DeepSparse: A Foundation Model for Sparse-View CBCT Reconstruction
Journal:
arXiv
Published Date:
May 5, 2025
Abstract
Cone-beam computed tomography (CBCT) is a critical 3D imaging technology in
the medical field, while the high radiation exposure required for high-quality
imaging raises significant concerns, particularly for vulnerable populations.

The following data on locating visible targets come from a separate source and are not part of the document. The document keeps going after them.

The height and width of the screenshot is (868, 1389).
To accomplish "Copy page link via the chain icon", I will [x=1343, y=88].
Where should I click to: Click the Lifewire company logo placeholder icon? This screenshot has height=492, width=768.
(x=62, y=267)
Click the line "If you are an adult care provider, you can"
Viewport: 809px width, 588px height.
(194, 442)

Sparse-view reconstruction reduces radiation by using fewer X-ray projections
while maintaining image quality, yet existing methods face challenges such as
high computational demands and poor generalizability to different datasets. To
overcome these limitations, we propose DeepSparse, the first foundation model
for sparse-view CBCT reconstruction, featuring DiCE (Dual-Dimensional
Cross-Scale Embedding), a novel network that integrates multi-view 2D features
and multi-scale 3D features. Additionally, we introduce the HyViP (Hybrid View
Sampling Pretraining) framework, which pretrains the model on large datasets
with both sparse-view and dense-view projections, and a two-step finetuning
strategy to adapt and refine the model for new datasets. Extensive experiments
and ablation studies demonstrate that our proposed DeepSparse achieves superior
reconstruction quality compared to state-of-the-art methods, paving the way for
safer and more efficient CBCT imaging.